The history of the past five years shows that most of the 15 countries expected to participate in and benefit from the Baker Plan haven't been able to achieve sustained economic growth. As the Morgan Guaranty Trust Co. observed, oil-exporting countries among the 15 were hit hard by the 1986 drop in oil prices, and 10 of the largest ones now have a combined current account deficit of $13 billion.
The bottom line, as the ODC's Feinberg sees it, is that there is now a "negative" flow of funds to the poor countries: the Third World is actually sending back around $30 billion a year to the rich world, mostly in interest payments on their huge debts.
Worst of all, as Morgan Guaranty says, real economic growth in the industrial world is sluggish, and protectionism -- which discourages Third World exports -- is on the rise: "There is little reason for confidence that any of these adverse trends will soon shift in the debtor countries' favor. It follows that improvement ... of their financial burdens will be a long, drawn-out affair."
The optimists who side with Baker believe that a recent $2 billion bank package for Argentina belies the contention that the banks are pulling out. They believe a similar new package will be fashioned for Brazil, and that a new "menu" approach -- modifying the Baker Plan -- will proliferate.
This approach allows the commercial banks to shift some of their outright loans into debt-to-equity swaps, or "exit bonds," or any number of other new formulas that will keep bank investment growing in the Third World.
Critics of the Baker strategy are skeptical that the "menu" options, by themselves, will be enough. They argue that the banks are shunning the continuance of their former major financing role in the Third World. Instead, they think that the World Bank, the IMF and other development banks must bear an increasing share of the burden of lending to the Third World.
The unspoken implication of that is precisely what Baker fears: if the private sector withdraws, governments -- and thus ultimately their citizen-taxpayers -- will bear an increasing share of the burden of helping recovery in the Third World.
At the moment, the IMF has a "negative" financing role: under current policy, if no changes are made, the IMF will be a recipient of large net repayments this year and next from the Latin debtors, including $2.1 billion from Brazil alone, according to Rimmer de Vries of the Morgan Guaranty Bank.
The IMF also will be receiving almost $2 billion a year from Africa, which in effect is recycled right back across the street to the World Bank.
So something new is likely to be shaped up for Africa, with the IMF in the lead: the Venice summit declaration went so far as to label the debt problems of some of these countries "unmanageable," the first-ever such explicit reference.
The World Bank boosted its loans to the major Latin American borrowers by $1 billion last year, but in the view of many, it can and should do more. Moreover, the bank will soon need a general capital increase, especially since its ability to boost lending will be restrained by the depreciation of the dollar, according to World Bank President Barber Conable.
De Vries points out that both the IMF and the World Bank should be able to jump into the void left by the commercial banks: the IMF not only has available a reflow of money from older loans, but it can tap Japan's wealth, that country having offered to lend the IMF large sums out of its current account surplus.
Japan is also making additional funds available to debtors through its own Export-Import Bank, and through the World Bank and the bank's concessional affiliate, the International Development Agency.
Defenders of the present strategy agree that growth is the objective, but say that the debt relief proposed by Bradley would be counterproductive. For principal debtors such as Mexico and Brazil, Cline says, great efforts have been made and substantial results achieved.

_Excerpted records_
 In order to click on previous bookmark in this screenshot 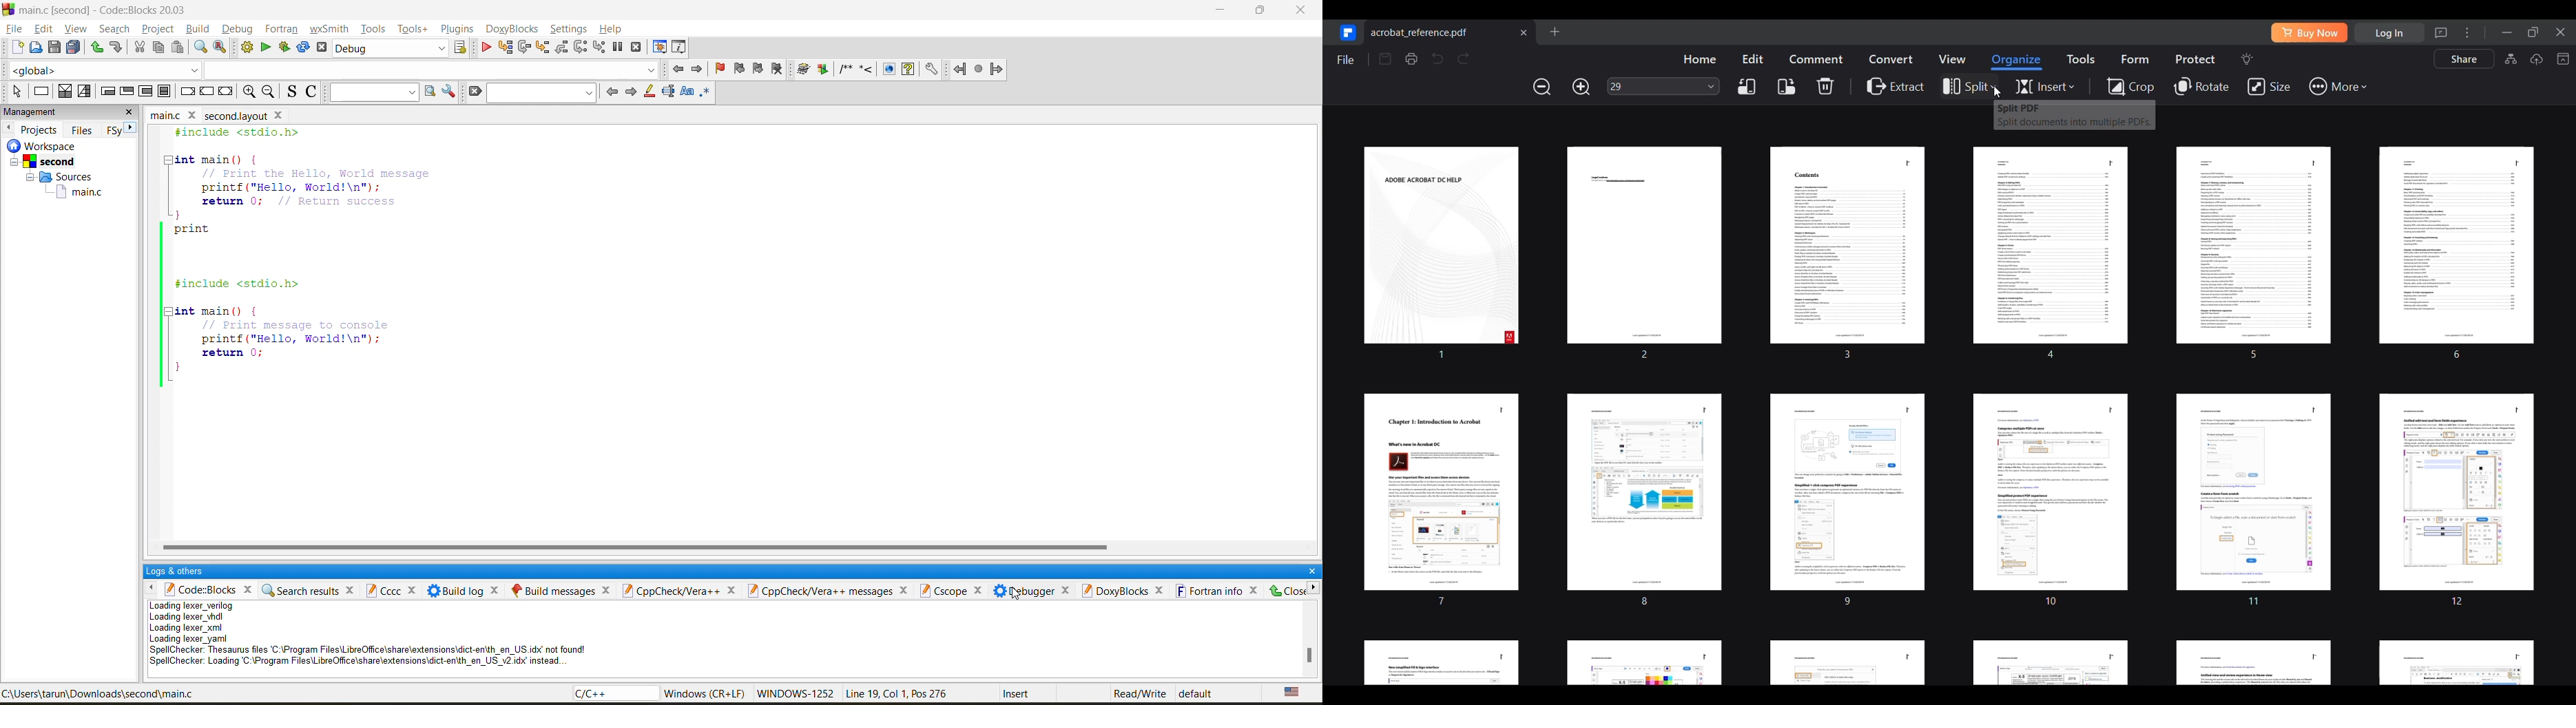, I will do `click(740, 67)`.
--
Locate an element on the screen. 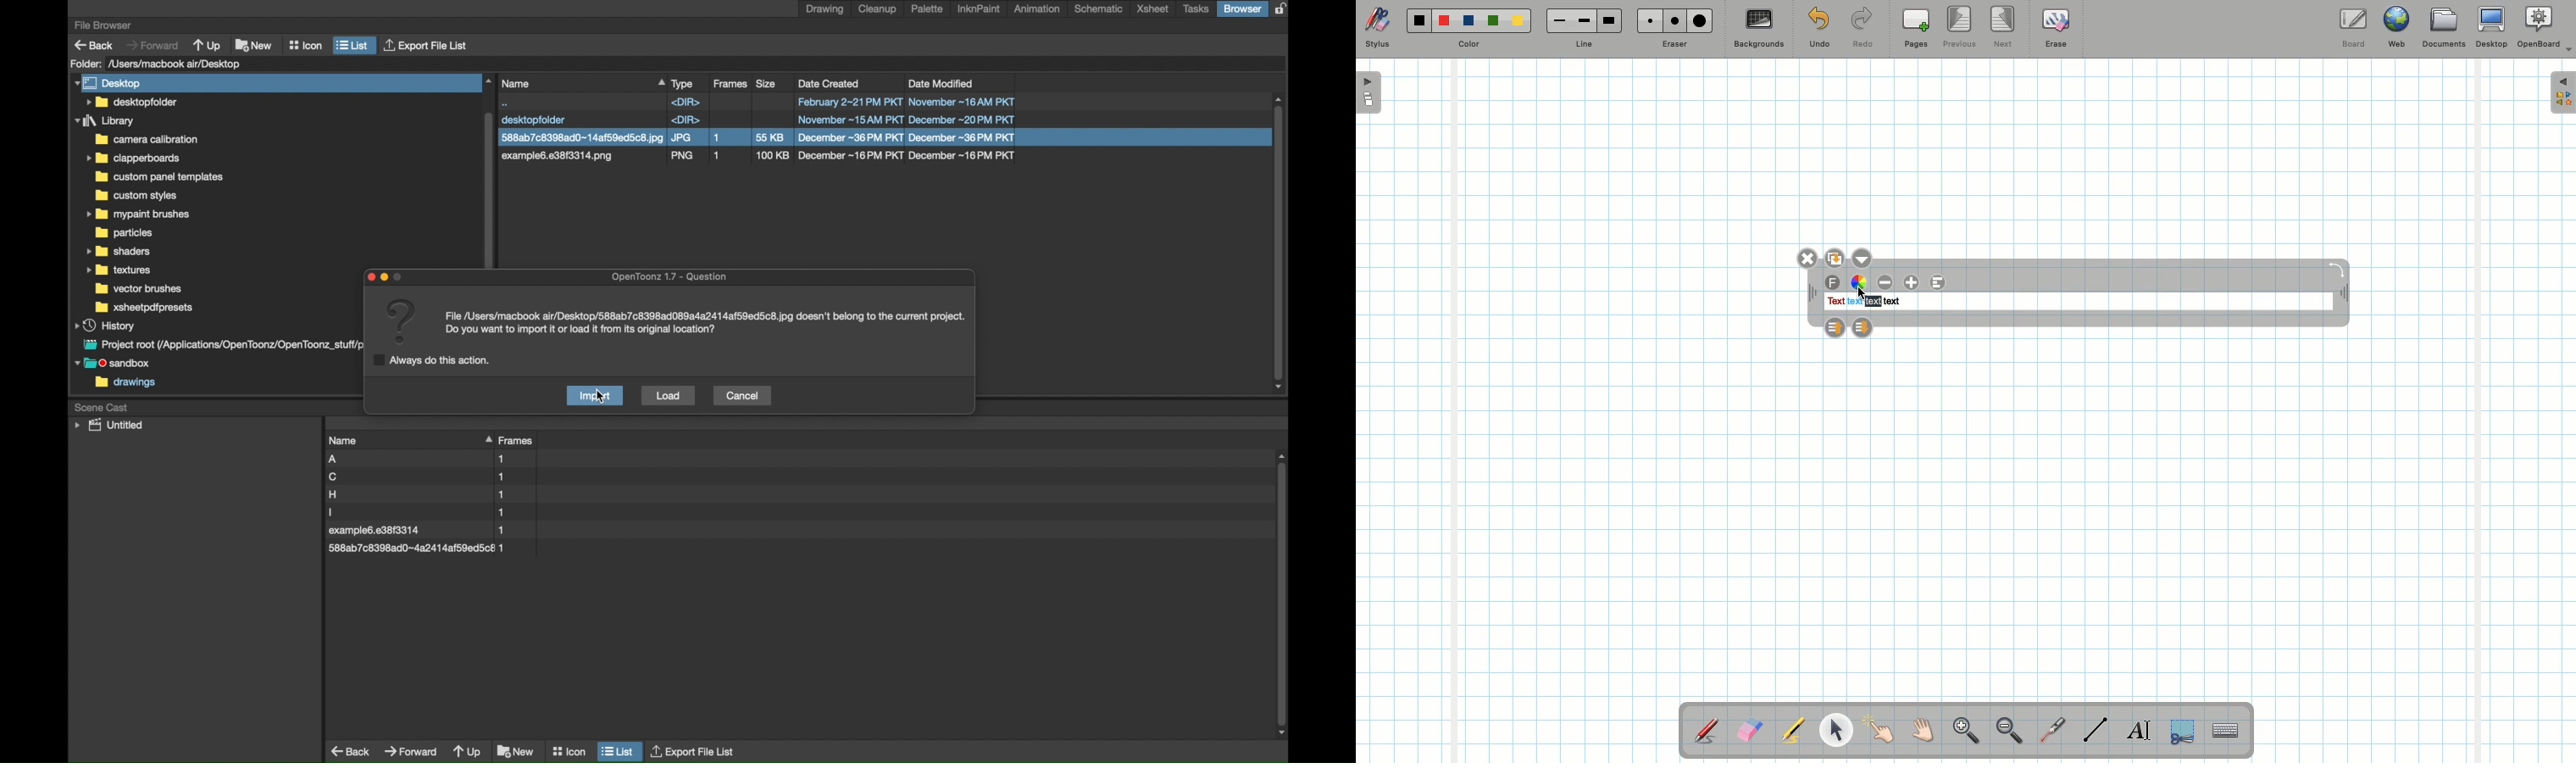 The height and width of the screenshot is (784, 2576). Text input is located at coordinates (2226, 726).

_Set problem A_
In the passage on Third World debt, reproduce the text starting at "Worst of all, as" and ending at "growing in the Third World.", substituting "Chile" for "Argentina".
_Set problem B_
According to the passage on Third World debt, roughly how much does the Third World send back to the rich world each year?

_Task response A_
Worst of all, as Morgan Guaranty says, real economic growth in the industrial world is sluggish, and protectionism -- which discourages Third World exports -- is on the rise: "There is little reason for confidence that any of these adverse trends will soon shift in the debtor countries' favor. It follows that improvement ... of their financial burdens will be a long, drawn-out affair."
The optimists who side with Baker believe that a recent $2 billion bank package for Chile belies the contention that the banks are pulling out. They believe a similar new package will be fashioned for Brazil, and that a new "menu" approach -- modifying the Baker Plan -- will proliferate.
This approach allows the commercial banks to shift some of their outright loans into debt-to-equity swaps, or "exit bonds," or any number of other new formulas that will keep bank investment growing in the Third World.

_Task response B_
Around $30 billion a year, mostly in interest payments on its debts.